A study at the MedStar Health Research Institute in Washington, D.C., evaluated the susceptibility of Semeltec and subsequently, VTT003, to Clostridium difficile (C. diff), one of the most common and fastest growing infectious agents in healthcare facilities.
Led by Matthew Hardwick, PhD, director of the Laboratory of Clinical Investigations MedStar Health Research Institute, and designed and conducted by Mary Beth Minyard, MSCLS, M(ASCP) of Southern Research Institute, the study exposed C. diff to dilutions of Semeltec in three time-kill assays for 5, 10 and 15 minutes. All dilutions of the antimicrobial were "highly effective in killing C. diff organism[s] within five minutes." Furthermore, "VTT003 fabric, embedded with Semeltec and a hydrophobic barrier, maintains this killing effect after overnight incubation" which suggests that "VTT003 may represent a novel antimicrobial fabric for use as an anti-infective barrier, specifically against C. diff, in healthcare institutions."

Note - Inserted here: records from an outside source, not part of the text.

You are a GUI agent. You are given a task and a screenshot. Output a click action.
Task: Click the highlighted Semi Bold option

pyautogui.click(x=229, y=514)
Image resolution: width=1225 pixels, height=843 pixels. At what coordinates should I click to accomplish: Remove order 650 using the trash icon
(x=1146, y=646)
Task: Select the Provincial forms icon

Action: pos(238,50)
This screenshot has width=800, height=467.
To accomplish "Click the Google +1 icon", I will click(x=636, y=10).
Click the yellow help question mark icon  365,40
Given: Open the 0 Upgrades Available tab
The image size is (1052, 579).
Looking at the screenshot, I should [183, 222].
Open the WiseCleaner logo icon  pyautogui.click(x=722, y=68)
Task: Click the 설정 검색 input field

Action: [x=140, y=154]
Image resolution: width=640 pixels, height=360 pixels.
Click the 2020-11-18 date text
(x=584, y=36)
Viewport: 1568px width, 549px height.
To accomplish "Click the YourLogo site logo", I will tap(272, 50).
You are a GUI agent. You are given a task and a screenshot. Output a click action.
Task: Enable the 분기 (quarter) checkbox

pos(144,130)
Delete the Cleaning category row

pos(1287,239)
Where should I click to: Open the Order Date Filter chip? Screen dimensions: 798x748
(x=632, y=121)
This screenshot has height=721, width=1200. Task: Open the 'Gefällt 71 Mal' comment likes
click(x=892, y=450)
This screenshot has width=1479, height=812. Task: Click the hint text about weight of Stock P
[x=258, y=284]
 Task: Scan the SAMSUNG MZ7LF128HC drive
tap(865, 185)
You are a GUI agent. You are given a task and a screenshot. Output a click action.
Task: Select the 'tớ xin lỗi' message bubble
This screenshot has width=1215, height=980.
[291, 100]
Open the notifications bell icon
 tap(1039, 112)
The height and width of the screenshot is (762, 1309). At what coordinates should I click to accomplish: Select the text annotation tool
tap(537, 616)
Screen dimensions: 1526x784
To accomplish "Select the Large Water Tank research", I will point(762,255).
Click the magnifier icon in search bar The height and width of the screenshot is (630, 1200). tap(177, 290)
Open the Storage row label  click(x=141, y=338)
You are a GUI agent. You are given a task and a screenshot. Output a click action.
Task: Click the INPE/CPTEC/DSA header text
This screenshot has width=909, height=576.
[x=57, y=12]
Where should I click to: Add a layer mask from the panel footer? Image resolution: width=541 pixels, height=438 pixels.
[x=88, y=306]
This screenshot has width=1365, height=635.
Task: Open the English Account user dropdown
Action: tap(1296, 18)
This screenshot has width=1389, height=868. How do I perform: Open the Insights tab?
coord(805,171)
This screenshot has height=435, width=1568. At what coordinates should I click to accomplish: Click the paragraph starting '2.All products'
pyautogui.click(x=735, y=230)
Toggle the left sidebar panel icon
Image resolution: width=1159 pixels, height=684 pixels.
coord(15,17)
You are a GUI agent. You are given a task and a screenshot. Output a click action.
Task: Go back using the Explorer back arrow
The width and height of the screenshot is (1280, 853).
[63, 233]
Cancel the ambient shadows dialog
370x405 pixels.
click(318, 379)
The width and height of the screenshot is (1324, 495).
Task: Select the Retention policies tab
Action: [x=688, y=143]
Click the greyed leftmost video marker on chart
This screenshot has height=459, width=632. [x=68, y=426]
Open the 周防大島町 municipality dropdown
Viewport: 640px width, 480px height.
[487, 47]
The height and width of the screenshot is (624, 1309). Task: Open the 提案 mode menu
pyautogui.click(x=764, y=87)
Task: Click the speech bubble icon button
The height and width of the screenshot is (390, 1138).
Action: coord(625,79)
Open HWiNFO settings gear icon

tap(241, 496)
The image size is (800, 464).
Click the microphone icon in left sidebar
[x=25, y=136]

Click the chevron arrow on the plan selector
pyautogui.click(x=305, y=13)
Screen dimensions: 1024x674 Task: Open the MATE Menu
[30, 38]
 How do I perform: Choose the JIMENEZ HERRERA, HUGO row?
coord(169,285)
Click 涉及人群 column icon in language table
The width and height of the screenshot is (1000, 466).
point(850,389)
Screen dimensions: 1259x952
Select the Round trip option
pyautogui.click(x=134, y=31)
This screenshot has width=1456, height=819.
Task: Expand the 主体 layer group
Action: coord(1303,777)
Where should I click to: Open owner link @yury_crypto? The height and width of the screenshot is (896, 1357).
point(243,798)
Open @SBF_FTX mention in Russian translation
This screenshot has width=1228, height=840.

"I believe Vestex textiles have a strong future in helping to reduce microbial burden in healthcare facilities," Hardwick says.
Minyard adds, "I was skeptical at first, but pleasantly surprised with our findings. When I see an agentin this case a textiledemonstrate efficacy against an organism as important as C. diff, I am reminded of how important this work is to healthcare settings and the community."
Vestex was developed by Orlando-based Vestagen Technical Textiles. Its patented technology repels blood and bodily fluids, and contains an antimicrobial that protects the fabric from degradation due to microorganisms. In addition, Vestex is breathable, perspiration-wicking and naturally self-cleaning, helping to keep medical personnel clean, cool and dry.
"This research validates the plausibility of new standards for medical textiles to better protect healthcare workers and patients," says Ben Favret, president and CEO of Vestagen. "There are strict textile standards to protect health care workers in operating rooms, but not outside of the operating room where there are many splashes, splatters and spills. But because personal protection apparel is generally uncomfortable, compliance is often as low as 30 percent to 50 percent. The results of these studies are encouraging because they suggest that Vestex can provide protection as well as comfort, making compliance easier."